(Item coordinate data)
○ ○ ○ ○ ○
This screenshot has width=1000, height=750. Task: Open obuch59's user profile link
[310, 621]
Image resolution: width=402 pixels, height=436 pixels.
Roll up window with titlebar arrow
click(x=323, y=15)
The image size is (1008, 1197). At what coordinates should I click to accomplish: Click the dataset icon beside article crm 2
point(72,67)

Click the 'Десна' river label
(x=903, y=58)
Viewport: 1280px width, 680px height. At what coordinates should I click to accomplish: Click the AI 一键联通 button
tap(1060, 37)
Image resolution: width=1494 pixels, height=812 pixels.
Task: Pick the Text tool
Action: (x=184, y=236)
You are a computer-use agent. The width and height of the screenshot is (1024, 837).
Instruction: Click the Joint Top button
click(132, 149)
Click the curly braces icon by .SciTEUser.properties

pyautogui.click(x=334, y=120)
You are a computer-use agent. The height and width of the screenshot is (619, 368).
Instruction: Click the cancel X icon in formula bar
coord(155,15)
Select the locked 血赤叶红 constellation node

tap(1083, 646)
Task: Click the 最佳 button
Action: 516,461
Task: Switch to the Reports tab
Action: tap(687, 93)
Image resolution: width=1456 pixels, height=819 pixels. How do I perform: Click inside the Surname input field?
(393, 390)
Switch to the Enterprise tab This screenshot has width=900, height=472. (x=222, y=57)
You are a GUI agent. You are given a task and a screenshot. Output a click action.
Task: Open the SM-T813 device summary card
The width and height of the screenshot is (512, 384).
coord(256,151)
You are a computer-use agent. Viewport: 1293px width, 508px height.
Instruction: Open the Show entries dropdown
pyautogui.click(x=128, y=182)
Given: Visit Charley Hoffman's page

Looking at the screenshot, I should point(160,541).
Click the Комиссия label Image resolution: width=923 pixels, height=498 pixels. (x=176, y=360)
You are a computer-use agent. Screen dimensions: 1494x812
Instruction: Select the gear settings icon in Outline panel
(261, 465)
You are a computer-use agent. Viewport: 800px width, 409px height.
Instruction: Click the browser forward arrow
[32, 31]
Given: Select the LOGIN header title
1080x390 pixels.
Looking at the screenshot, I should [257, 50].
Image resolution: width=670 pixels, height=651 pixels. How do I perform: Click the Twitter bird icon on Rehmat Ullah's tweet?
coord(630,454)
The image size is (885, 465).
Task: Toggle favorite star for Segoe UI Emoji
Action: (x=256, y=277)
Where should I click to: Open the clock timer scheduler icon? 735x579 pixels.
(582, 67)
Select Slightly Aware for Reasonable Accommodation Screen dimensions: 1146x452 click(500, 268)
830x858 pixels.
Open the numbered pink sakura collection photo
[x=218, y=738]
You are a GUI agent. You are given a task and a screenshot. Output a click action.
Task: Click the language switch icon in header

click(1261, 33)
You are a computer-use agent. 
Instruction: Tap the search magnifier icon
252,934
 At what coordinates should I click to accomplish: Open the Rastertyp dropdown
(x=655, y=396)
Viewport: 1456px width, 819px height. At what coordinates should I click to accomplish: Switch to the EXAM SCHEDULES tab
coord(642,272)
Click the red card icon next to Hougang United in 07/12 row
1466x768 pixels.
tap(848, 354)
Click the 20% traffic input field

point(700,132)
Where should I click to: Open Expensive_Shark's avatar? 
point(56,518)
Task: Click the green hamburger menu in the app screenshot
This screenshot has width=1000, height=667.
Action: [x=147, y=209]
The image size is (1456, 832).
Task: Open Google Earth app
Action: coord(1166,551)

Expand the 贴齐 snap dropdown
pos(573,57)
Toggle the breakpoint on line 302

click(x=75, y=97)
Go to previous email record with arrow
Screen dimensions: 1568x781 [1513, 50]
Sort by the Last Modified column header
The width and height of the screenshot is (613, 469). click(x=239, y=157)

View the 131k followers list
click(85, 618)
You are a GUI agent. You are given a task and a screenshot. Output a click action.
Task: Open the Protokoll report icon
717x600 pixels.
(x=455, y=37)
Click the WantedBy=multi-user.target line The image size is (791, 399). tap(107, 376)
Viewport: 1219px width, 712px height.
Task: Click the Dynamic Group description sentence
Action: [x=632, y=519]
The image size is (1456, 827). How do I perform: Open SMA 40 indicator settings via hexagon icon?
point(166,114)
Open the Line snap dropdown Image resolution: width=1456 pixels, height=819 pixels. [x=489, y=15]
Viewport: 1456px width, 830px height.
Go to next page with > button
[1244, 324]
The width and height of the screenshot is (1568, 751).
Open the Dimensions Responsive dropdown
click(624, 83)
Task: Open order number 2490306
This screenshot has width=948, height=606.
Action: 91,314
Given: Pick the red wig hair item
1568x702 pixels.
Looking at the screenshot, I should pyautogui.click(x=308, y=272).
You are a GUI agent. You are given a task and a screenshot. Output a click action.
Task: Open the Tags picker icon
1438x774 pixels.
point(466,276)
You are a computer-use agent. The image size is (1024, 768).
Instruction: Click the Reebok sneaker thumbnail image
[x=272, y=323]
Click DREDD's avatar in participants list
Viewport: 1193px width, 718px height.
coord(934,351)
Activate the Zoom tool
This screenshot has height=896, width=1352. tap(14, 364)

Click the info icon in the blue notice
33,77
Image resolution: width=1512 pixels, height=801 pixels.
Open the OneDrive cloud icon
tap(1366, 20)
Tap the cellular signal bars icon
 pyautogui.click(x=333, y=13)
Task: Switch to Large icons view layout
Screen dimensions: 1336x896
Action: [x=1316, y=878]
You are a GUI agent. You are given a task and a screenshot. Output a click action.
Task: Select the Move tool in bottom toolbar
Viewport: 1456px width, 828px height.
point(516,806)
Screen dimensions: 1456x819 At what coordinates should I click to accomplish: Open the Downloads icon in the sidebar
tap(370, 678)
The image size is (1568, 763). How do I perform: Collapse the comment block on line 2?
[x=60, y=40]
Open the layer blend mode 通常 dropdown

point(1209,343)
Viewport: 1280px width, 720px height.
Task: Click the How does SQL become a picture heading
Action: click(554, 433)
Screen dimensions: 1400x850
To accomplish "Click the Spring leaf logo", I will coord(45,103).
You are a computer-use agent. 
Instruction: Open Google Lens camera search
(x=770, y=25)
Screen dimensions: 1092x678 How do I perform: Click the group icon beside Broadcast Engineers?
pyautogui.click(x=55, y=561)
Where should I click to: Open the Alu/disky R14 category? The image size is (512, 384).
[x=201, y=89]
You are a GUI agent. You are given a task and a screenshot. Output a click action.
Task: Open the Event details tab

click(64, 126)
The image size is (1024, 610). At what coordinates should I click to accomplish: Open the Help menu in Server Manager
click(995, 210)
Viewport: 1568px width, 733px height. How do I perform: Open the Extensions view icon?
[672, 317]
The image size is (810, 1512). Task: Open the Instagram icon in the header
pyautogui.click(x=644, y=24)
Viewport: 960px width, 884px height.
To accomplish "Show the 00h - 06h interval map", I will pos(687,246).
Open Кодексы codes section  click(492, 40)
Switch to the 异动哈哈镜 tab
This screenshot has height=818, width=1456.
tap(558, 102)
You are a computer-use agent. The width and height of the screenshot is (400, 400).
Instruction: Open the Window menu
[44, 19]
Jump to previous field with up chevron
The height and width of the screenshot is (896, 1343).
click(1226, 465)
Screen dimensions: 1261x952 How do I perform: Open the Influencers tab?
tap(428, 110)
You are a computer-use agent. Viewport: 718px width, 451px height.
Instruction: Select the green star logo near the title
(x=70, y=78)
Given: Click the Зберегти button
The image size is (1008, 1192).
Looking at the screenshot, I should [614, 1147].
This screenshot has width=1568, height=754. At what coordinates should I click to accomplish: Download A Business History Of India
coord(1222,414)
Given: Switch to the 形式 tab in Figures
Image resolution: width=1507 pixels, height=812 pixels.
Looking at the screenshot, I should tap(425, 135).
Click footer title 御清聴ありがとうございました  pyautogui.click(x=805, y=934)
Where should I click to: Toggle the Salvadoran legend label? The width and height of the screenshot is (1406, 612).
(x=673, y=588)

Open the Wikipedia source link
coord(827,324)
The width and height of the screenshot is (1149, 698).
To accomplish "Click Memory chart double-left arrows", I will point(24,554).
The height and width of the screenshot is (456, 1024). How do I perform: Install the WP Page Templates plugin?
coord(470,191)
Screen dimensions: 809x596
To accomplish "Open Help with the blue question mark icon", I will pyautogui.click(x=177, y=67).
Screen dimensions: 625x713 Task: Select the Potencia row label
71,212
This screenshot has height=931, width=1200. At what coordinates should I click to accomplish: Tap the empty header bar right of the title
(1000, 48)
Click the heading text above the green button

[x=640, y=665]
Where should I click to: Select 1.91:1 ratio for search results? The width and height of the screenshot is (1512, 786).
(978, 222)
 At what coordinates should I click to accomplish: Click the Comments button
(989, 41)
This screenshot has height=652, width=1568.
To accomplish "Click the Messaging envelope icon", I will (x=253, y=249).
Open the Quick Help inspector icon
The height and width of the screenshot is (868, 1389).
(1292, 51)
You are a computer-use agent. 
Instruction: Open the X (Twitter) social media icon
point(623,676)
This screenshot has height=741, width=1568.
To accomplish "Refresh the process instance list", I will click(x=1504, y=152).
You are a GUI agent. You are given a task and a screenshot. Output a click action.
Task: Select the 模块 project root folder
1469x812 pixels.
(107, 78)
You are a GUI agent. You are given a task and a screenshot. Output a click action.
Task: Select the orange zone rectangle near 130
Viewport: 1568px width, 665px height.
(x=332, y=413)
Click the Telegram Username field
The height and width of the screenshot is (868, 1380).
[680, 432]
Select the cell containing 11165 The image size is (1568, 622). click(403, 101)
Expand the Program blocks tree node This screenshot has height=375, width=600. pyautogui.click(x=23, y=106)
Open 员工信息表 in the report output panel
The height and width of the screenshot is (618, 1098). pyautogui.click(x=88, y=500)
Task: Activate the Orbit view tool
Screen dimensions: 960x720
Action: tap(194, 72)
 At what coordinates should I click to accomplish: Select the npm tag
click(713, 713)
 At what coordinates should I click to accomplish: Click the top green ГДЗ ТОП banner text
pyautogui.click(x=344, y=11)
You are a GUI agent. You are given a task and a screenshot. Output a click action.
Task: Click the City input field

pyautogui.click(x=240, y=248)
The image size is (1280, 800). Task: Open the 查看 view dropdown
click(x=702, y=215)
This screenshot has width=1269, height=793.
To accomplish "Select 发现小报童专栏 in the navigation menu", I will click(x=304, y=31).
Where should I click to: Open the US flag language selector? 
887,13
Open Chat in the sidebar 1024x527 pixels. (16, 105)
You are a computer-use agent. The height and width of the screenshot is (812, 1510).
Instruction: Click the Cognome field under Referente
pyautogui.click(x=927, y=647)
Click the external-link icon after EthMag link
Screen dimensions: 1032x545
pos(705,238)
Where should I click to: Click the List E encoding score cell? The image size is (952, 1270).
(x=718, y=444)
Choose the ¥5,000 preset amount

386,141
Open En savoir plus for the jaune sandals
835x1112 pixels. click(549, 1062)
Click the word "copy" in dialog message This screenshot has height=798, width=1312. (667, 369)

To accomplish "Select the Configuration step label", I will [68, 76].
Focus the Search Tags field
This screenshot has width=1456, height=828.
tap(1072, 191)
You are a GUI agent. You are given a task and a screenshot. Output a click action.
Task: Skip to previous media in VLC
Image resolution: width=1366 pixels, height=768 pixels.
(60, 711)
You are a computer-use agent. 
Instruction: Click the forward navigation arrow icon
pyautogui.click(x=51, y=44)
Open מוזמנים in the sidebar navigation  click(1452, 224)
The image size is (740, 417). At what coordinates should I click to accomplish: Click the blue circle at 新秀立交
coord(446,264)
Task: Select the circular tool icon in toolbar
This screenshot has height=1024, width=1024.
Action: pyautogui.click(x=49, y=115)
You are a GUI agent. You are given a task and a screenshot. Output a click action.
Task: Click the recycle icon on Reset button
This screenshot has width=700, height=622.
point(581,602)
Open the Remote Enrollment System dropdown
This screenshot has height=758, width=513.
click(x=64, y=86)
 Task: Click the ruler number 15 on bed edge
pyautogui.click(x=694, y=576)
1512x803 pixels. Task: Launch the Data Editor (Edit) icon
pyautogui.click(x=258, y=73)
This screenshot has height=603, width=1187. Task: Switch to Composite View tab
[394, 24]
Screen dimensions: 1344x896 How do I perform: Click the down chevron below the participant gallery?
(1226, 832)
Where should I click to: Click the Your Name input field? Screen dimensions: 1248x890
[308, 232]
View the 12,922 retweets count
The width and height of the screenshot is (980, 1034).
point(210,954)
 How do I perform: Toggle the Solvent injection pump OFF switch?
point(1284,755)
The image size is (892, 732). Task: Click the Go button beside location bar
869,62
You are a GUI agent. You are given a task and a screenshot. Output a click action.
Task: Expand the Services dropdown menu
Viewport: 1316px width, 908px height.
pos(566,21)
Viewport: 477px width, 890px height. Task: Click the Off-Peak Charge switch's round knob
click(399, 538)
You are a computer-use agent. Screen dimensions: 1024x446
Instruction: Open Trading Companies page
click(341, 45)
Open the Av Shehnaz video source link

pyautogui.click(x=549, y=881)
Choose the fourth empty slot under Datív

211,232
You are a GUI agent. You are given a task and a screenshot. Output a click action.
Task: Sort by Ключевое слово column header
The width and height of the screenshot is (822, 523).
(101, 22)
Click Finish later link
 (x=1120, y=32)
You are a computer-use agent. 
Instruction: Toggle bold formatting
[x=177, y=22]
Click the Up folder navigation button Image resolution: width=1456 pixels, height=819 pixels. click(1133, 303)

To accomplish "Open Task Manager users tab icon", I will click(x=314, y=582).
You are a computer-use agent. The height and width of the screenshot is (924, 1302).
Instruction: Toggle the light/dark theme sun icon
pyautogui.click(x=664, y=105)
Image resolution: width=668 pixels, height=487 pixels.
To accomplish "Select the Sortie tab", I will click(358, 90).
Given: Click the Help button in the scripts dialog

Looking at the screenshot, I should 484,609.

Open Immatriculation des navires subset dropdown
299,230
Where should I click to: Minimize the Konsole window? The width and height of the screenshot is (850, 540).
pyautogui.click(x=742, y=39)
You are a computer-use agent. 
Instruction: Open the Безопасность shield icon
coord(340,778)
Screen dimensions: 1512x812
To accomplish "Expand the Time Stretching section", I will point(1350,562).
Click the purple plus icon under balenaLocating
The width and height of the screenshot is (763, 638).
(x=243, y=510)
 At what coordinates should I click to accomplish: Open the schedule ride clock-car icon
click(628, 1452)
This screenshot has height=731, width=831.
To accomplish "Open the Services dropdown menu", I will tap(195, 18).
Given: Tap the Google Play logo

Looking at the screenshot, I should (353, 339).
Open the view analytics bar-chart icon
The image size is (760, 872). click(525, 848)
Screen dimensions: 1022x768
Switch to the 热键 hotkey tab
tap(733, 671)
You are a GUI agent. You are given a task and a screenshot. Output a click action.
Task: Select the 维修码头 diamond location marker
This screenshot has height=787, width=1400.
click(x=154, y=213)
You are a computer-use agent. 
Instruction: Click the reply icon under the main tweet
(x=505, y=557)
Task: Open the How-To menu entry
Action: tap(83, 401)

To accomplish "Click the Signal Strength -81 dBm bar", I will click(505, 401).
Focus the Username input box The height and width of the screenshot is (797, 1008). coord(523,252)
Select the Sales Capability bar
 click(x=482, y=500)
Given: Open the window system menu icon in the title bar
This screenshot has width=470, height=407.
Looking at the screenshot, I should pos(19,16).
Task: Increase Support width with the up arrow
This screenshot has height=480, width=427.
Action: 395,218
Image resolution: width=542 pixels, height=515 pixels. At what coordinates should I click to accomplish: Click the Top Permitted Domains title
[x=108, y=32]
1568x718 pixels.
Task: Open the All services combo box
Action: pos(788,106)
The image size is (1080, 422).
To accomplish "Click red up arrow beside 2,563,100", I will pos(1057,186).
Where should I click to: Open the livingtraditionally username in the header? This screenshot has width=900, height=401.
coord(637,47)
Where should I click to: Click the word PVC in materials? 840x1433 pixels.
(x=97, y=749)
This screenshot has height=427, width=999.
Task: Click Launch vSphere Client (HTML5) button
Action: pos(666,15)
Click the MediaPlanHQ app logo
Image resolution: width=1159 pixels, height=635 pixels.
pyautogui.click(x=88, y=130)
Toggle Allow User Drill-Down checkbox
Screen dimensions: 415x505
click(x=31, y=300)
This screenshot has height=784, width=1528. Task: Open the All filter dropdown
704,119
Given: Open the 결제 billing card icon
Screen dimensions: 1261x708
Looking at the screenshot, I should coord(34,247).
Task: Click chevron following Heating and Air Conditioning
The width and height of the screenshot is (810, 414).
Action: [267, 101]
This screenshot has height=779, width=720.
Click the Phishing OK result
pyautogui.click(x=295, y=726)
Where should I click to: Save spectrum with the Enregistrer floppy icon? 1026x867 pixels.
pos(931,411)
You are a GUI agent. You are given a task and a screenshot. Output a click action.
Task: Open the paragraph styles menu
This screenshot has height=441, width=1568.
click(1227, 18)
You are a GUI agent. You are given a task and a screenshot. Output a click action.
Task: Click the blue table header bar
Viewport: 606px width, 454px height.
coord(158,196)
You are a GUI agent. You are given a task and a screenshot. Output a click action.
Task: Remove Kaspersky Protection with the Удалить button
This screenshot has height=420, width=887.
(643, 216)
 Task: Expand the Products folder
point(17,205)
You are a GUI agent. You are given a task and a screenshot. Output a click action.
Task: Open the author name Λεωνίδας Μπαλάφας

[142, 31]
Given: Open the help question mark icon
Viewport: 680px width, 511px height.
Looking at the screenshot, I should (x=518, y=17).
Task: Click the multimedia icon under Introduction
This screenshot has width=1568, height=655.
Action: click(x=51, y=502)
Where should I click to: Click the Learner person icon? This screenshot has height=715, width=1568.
○ ○ ○ ○ ○
▶ **Instructions to follow**: Count the lines above that contain the string "tool", with case counting. Give only the number.

▶ **Worked solution**: 5